> GIVEN PASSAGE
Published Dec 05, 2014Don Cheadle's long-gestating Miles Davis biopic is still forthcoming, and soon another classic jazz player will be getting the silver screen treatment: John Coltrane. The saxophonist will be examined with a documentary by director/writer/producer John Scheinfeld.
Scheinfeld has an history of making music docs, having been responsible for The U.S. vs. John Lennon (2006) and Who Is Harry Nilsson (and Why Is Everybody Talkin' About Him?) (2010). He also produced 2005's Beautiful Dreamer: Brian Wilson and the Story of "Smile".
This latest project evidently comes with the blessing of Coltrane's estate, since the sax man's son Ravi has served as a consultant. Rights to over 90 percent of his recorded music have already been secured, and the family is providing home movies and unreleased audio.

> DATA LISTING

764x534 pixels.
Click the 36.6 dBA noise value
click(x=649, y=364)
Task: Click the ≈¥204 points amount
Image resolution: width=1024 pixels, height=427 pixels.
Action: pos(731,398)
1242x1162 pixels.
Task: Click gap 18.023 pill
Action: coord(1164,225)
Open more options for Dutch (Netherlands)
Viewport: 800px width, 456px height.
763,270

> WHAT YOU HAVE TO DO
Update the Coltrane documentary article, starting at the words "Published Dec 05, 2014Don" and ending after "director/writer/producer John Scheinfeld.", and write it out with "documentary" replaced by "feature-length film".

> PROBLEM SOLUTION
Published Dec 05, 2014Don Cheadle's long-gestating Miles Davis biopic is still forthcoming, and soon another classic jazz player will be getting the silver screen treatment: John Coltrane. The saxophonist will be examined with a feature-length film by director/writer/producer John Scheinfeld.